Would you please repeat the data exactly as given?

[Stored data entries]
____

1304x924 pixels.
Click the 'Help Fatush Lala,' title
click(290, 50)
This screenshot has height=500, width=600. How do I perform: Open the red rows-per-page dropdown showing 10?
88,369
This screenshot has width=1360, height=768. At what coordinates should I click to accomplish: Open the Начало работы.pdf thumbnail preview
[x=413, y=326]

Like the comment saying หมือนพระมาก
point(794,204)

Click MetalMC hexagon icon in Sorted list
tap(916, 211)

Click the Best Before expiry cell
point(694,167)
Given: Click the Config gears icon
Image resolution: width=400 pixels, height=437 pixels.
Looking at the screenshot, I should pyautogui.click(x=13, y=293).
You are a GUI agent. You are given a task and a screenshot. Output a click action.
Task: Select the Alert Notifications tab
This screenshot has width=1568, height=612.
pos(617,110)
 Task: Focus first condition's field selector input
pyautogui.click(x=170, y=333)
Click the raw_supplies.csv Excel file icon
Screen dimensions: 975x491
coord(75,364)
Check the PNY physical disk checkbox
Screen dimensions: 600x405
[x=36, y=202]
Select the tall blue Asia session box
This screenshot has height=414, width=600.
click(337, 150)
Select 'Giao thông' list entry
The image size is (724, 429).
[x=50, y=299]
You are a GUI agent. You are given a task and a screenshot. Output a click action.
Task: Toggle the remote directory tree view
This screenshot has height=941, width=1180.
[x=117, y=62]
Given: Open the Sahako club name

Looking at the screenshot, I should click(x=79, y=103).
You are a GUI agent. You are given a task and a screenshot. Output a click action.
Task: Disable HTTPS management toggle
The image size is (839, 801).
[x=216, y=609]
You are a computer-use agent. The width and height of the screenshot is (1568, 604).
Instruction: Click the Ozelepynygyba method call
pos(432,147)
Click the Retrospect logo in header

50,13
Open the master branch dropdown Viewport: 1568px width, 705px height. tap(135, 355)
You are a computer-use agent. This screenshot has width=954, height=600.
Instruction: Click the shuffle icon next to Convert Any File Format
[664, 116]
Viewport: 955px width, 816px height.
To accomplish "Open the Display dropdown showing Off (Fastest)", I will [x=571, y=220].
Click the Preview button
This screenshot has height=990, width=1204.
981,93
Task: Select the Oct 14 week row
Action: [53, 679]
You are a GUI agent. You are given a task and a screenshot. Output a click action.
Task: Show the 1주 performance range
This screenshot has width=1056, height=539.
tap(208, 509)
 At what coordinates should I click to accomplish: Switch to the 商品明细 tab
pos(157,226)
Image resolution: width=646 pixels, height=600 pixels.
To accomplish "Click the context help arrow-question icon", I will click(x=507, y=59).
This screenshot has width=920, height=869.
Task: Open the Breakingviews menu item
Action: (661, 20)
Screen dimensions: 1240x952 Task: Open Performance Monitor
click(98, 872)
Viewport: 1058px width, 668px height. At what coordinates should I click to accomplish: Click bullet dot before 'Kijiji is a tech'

____

Task answer.
1304x924 pixels.
Click the 'Help Fatush Lala,' title
click(290, 50)
This screenshot has height=500, width=600. How do I perform: Open the red rows-per-page dropdown showing 10?
88,369
This screenshot has width=1360, height=768. At what coordinates should I click to accomplish: Open the Начало работы.pdf thumbnail preview
[x=413, y=326]

Like the comment saying หมือนพระมาก
point(794,204)

Click MetalMC hexagon icon in Sorted list
tap(916, 211)

Click the Best Before expiry cell
point(694,167)
Given: Click the Config gears icon
Image resolution: width=400 pixels, height=437 pixels.
Looking at the screenshot, I should pyautogui.click(x=13, y=293).
You are a GUI agent. You are given a task and a screenshot. Output a click action.
Task: Select the Alert Notifications tab
This screenshot has width=1568, height=612.
pos(617,110)
 Task: Focus first condition's field selector input
pyautogui.click(x=170, y=333)
Click the raw_supplies.csv Excel file icon
Screen dimensions: 975x491
coord(75,364)
Check the PNY physical disk checkbox
Screen dimensions: 600x405
[x=36, y=202]
Select the tall blue Asia session box
This screenshot has height=414, width=600.
click(337, 150)
Select 'Giao thông' list entry
The image size is (724, 429).
[x=50, y=299]
You are a GUI agent. You are given a task and a screenshot. Output a click action.
Task: Toggle the remote directory tree view
This screenshot has height=941, width=1180.
[x=117, y=62]
Given: Open the Sahako club name

Looking at the screenshot, I should click(x=79, y=103).
You are a GUI agent. You are given a task and a screenshot. Output a click action.
Task: Disable HTTPS management toggle
The image size is (839, 801).
[x=216, y=609]
You are a computer-use agent. The width and height of the screenshot is (1568, 604).
Instruction: Click the Ozelepynygyba method call
pos(432,147)
Click the Retrospect logo in header

50,13
Open the master branch dropdown Viewport: 1568px width, 705px height. tap(135, 355)
You are a computer-use agent. This screenshot has width=954, height=600.
Instruction: Click the shuffle icon next to Convert Any File Format
[664, 116]
Viewport: 955px width, 816px height.
To accomplish "Open the Display dropdown showing Off (Fastest)", I will [x=571, y=220].
Click the Preview button
This screenshot has height=990, width=1204.
981,93
Task: Select the Oct 14 week row
Action: [53, 679]
You are a GUI agent. You are given a task and a screenshot. Output a click action.
Task: Show the 1주 performance range
This screenshot has width=1056, height=539.
tap(208, 509)
 At what coordinates should I click to accomplish: Switch to the 商品明细 tab
pos(157,226)
Image resolution: width=646 pixels, height=600 pixels.
To accomplish "Click the context help arrow-question icon", I will click(x=507, y=59).
This screenshot has width=920, height=869.
Task: Open the Breakingviews menu item
Action: (661, 20)
Screen dimensions: 1240x952 Task: Open Performance Monitor
click(98, 872)
Viewport: 1058px width, 668px height. At what coordinates should I click to accomplish: Click bullet dot before 'Kijiji is a tech'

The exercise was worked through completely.